_How to complete this task_
Please return the lines below verbatim, beginning at the one that has "Image resolution: width=113, height=2576." and stopping after the one that has "俳優 (30, 26)", and add no other lines.

_Material supplied_
··········
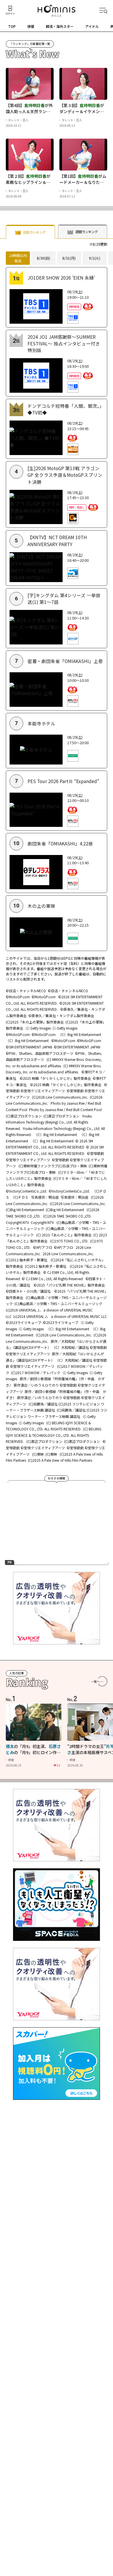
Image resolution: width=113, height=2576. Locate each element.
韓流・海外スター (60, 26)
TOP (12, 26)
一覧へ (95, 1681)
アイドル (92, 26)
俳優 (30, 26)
··········
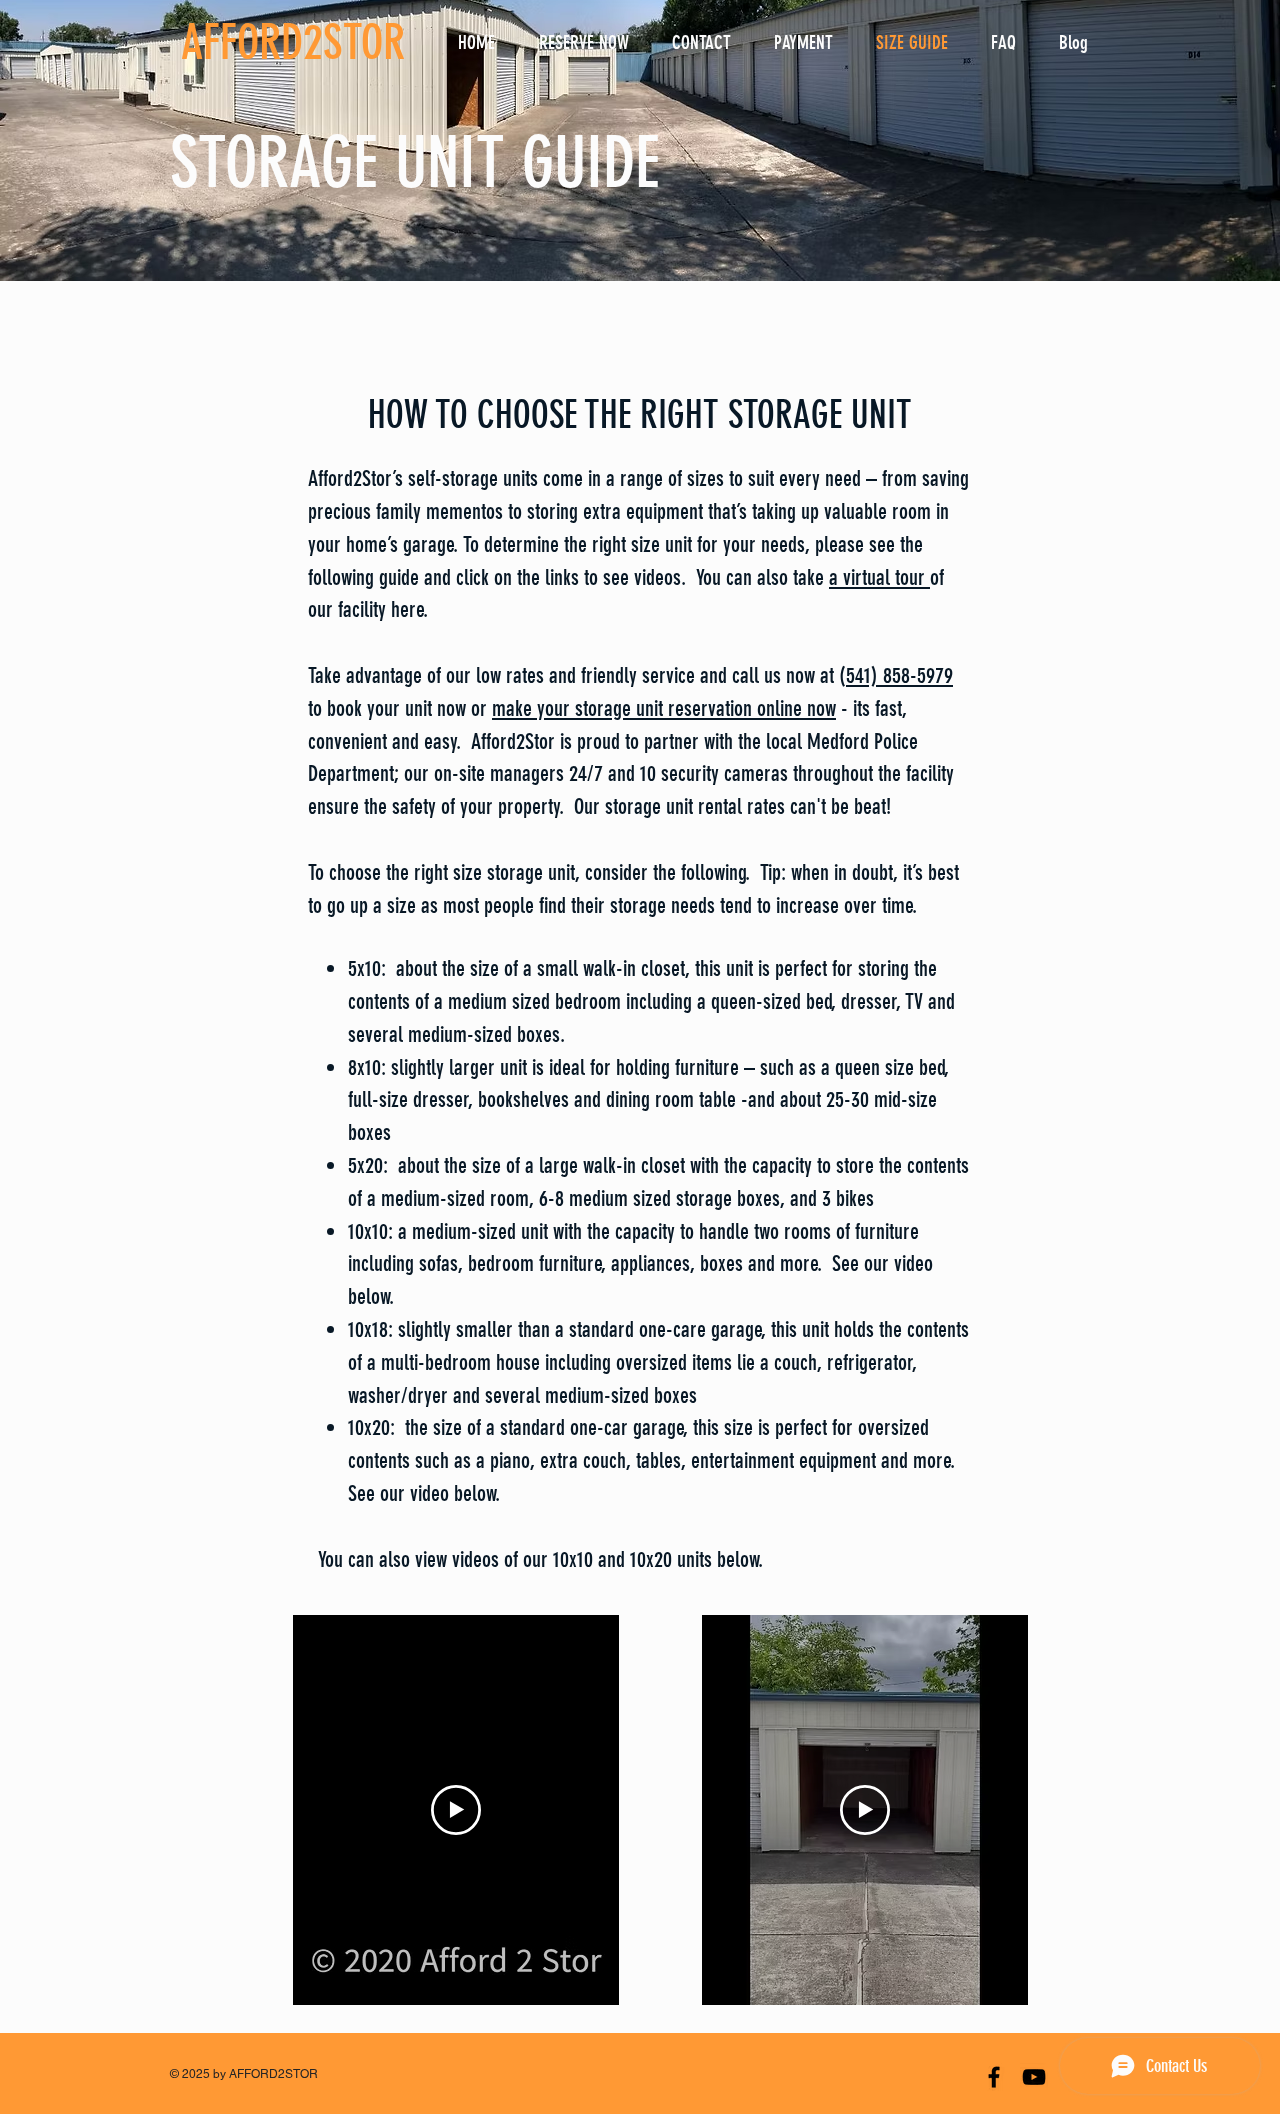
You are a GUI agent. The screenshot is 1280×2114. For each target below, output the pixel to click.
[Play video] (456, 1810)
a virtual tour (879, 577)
··········
_Solved problem_
Image resolution: width=113, height=2576. Locate each element.
韓流・海外スター (60, 26)
TOP (12, 26)
一覧へ (95, 1681)
アイドル (92, 26)
俳優 (30, 26)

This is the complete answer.